Désaffection du « peuple » par rapport aux élites : développement de l’abstention aux élections . Mais, plus souterrainement, la perte de confiance dans les médias, la faillite de notre système d’éducation nationale à socialiser les jeunes, la perte de sens du travail dans le service public. En bref : révolte du peuple !

Le mouvement des gilets jaunes a, en quelque sorte, mis en scène cette aporie du système social et politique issu du XVIIIe siècle. Nous changeons d’époque et nos vieux schémas d’explication et d’intervention ne fonctionnent plus.

Il n’y a pas de portrait moyen du « gilet jaune ». Casseur ou pacifique, gauche ou droite, radical ou modéré ? Ce qui les lie est la défiance envers les autorités. Le dégagisme qui a porté le président à l’Élysée lui est renvoyé en pleine gueule !

La forme de la contestation des gilets jaunes reflète au mieux le changement d’époque qui est le nôtre, la sortie du modèle de vivre ensemble hérité de la Révolution française et des acquis sociaux des siècles passés.

Alors que, dans les siècles passés, la solidarité était nationale et, je dirais, uniforme, aujourd’hui, nous assistons à un fractionnement de cette unité nationale. Ces mouvements de contestation locaux, qui se développent grâce à l’aide des réseaux sociaux, loin d’être individualistes, manifestent seulement la fin de l’idéal démocratique dans lequel l’individu libre de toute appartenance corporative n’était lié aux autres que par le biais du contrat (le fameux contrat social), c’est-à-dire les lois étatiques.

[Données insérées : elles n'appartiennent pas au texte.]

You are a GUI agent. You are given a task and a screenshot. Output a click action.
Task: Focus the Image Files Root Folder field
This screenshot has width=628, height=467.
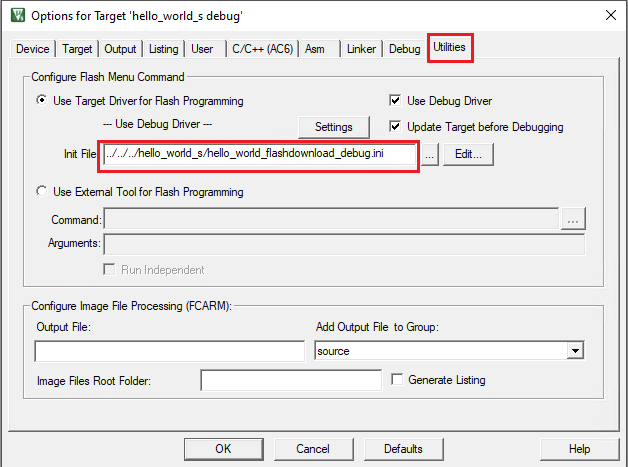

Les gilets jaunes montrent le surgissement de multiples communautés, parfois éphémères, parfois plus pérennes, s’agrégeant non pas sur un projet ou un programme commun mais dans le partage d’émotions, dans ce que j’ai appelé des "communions émotionnelles".

C’est cela que le pouvoir peine à entendre, englué qu’il est dans des raisonnements et des stratégies technocratiques.

Il y a, bien sûr, quelque chose de tragique dans ce mouvement qui contient en lui-même l’absence de solution. Mais il y a aussi une grandeur dans la construction, lieu par lieu, de ces identités communautaires, « tribales » pourrait-on dire.

Le rôle du pouvoir est non pas d’empêcher cette expression, ni de l’arrêter à tout prix, mais de respecter cette parole maladroite et éruptive en produisant, avec elle, à partir d’elle, les paroles qui faciliteront le vivre ensemble ici et maintenant.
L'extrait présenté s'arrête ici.